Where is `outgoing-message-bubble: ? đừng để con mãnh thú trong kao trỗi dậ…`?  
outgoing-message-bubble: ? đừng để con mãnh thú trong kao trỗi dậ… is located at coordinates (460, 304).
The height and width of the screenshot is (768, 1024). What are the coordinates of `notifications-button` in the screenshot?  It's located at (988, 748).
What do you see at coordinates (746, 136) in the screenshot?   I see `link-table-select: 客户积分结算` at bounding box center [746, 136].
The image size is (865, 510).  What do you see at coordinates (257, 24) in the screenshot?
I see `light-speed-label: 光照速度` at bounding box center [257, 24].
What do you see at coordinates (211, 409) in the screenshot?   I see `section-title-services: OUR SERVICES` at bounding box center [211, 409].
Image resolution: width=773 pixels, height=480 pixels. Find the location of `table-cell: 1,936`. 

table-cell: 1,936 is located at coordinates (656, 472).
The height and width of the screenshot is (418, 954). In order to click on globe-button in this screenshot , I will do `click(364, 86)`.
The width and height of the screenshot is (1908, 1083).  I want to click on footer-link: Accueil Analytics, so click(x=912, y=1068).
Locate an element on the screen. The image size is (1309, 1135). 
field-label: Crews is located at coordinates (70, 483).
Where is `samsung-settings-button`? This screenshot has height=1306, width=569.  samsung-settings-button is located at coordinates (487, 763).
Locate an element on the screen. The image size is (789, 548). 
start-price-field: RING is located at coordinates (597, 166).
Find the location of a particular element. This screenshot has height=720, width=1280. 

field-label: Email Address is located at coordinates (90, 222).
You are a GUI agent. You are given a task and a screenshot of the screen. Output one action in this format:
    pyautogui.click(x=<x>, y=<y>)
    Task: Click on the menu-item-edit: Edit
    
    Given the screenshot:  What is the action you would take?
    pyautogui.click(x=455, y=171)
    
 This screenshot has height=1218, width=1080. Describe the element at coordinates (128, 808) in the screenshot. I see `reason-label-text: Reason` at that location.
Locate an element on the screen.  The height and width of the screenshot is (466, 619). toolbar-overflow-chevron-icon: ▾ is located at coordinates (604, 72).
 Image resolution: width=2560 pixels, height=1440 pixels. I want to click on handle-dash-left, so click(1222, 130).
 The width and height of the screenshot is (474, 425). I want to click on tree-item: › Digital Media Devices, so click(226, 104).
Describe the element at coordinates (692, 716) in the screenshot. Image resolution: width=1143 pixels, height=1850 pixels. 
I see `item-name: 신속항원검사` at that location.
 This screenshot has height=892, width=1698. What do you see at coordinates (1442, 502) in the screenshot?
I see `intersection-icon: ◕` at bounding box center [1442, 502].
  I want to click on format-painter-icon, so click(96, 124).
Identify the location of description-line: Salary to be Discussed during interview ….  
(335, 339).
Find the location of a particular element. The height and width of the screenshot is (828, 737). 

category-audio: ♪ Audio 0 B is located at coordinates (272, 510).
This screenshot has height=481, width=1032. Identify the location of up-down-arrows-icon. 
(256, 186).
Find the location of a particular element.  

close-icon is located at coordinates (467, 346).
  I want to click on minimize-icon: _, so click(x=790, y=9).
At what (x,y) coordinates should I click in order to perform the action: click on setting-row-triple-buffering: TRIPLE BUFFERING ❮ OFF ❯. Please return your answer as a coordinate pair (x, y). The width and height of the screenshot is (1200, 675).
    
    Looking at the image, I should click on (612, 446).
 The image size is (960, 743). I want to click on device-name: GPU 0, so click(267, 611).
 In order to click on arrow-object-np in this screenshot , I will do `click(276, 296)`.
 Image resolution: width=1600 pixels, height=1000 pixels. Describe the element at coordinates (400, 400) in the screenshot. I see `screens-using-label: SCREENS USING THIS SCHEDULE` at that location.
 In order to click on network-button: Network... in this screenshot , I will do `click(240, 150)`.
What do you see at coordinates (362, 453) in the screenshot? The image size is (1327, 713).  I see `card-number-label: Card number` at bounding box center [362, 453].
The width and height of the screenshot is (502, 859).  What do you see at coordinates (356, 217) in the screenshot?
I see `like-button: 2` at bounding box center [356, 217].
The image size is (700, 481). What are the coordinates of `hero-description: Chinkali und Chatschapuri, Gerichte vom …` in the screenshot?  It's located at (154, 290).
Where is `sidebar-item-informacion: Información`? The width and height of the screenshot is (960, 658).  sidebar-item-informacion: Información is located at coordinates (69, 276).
● ● ● ● ● ● ●
WHAT IS BEING ASKED:
Copy the listing from the line with "The height and width of the screenshot is (418, 954)." up to and including the line with "field-label: Email Address", keeping every line unchanged.

RESULT OF THIS EXERCISE:
The height and width of the screenshot is (418, 954). In order to click on globe-button in this screenshot , I will do `click(364, 86)`.
The width and height of the screenshot is (1908, 1083).  I want to click on footer-link: Accueil Analytics, so click(x=912, y=1068).
Locate an element on the screen. The image size is (1309, 1135). 
field-label: Crews is located at coordinates (70, 483).
Where is `samsung-settings-button`? This screenshot has height=1306, width=569.  samsung-settings-button is located at coordinates (487, 763).
Locate an element on the screen. The image size is (789, 548). 
start-price-field: RING is located at coordinates (597, 166).
Find the location of a particular element. This screenshot has height=720, width=1280. 

field-label: Email Address is located at coordinates (90, 222).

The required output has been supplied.